Un pays exposé à des risques climatiques contrastés

Répondant à une question orale sur les mesures proactives face aux inondations, le ministre a rappelé que le Maroc fait face à une alternance de sécheresses prolongées et d’épisodes pluvieux intenses. Cette variabilité climatique accroît la vulnérabilité de plusieurs régions, notamment urbaines, et impose une adaptation rapide des politiques publiques.

Au cours des dix derniers jours, les chutes de neige et les précipitations ont permis d’enregistrer environ 482 millions de mètres cubes supplémentaires dans les retenues des barrages. Le taux de remplissage national avoisine désormais 34 pour cent, un niveau jugé significatif dans le contexte hydrique actuel. Selon le ministre, ces apports couvrent les besoins cumulés de régions clés comme Fès-Meknès, Souss-Massa, Béni Mellal-Khénifra et l’Oriental, soulignant à la fois l’importance stratégique des barrages et la nécessité d’une gestion fine des ressources.

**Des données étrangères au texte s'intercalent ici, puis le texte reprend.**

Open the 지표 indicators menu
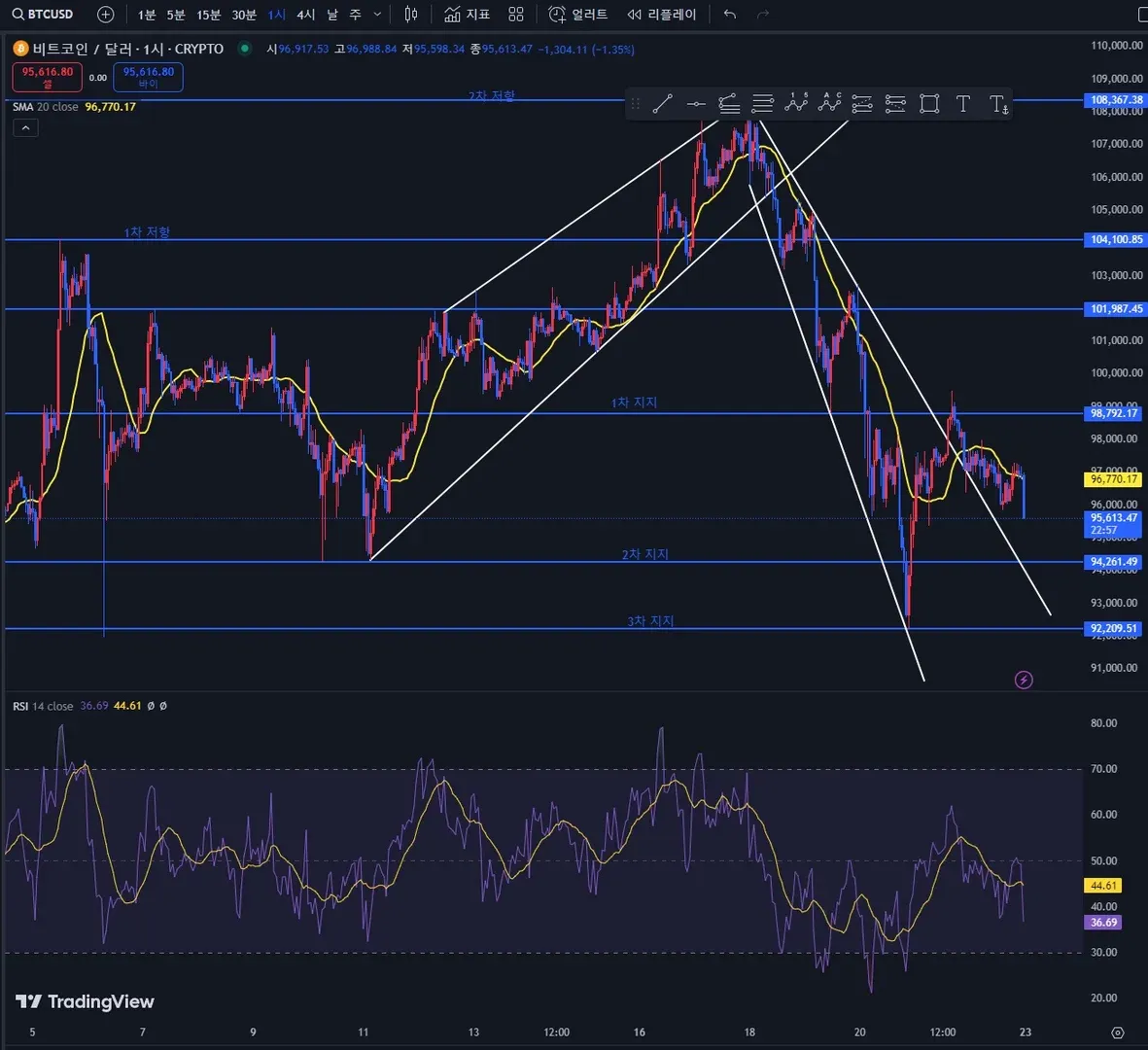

Le cas de Safi, révélateur de nouvelles contraintes

Évoquant les inondations récemment enregistrées à Safi, Nizar Baraka a expliqué que le barrage destiné à protéger la ville n’a reçu qu’un volume limité, environ 200.000 mètres cubes, alors que sa capacité atteint 3,5 millions de mètres cubes. Les pluies s’étant concentrées à l’intérieur même du tissu urbain, l’ouvrage n’a pas pu jouer pleinement son rôle de régulation.

Pour éviter la répétition de tels scénarios, le ministère a lancé une étude spécifique afin d’identifier les solutions techniques et urbanistiques adaptées. Des mesures préventives sont prévues, de même que la réalisation de nouveaux ouvrages de protection, dans une approche plus intégrée tenant compte des spécificités locales.

Vigilance, cartographie et alerte précoce

Le ministre a également mis en avant le déploiement d’un dispositif national de sensibilisation et de veille, fondé sur l’émission régulière de bulletins d’alerte précoce. À Safi, des alertes avaient été diffusées les 8 et 9 décembre, appuyées par une plateforme numérique dédiée, offrant une carte de vigilance actualisée quotidiennement.

Autre chantier structurant : la révision complète de l’Atlas des zones exposées aux inondations. Jugé obsolète face aux effets du changement climatique, l’ancien référentiel sera remplacé par une cartographie actualisée, attendue pour l’année prochaine. L’objectif est d’identifier précisément les zones à risque afin d’anticiper les épisodes de fortes précipitations et d’adapter les plans d’aménagement.

Des projets étendus à l’échelle nationale

Entre 2021 et 2025, 33 projets de protection contre les inondations ont été réalisés dans plusieurs provinces, du nord au sud du Royaume. Quinze nouveaux projets sont en cours de lancement, tandis qu’un programme supplémentaire sera élaboré dès l’année prochaine par les agences des bassins hydrauliques.

Enfin, Nizar Baraka a souligné l’efficacité des systèmes d’alerte précoce, citant l’exemple de la région d’Ourika où leur activation, en août dernier, a permis d’éviter toute perte humaine. Un signal fort, selon lui, de la pertinence des efforts engagés pour faire face aux risques climatiques à venir.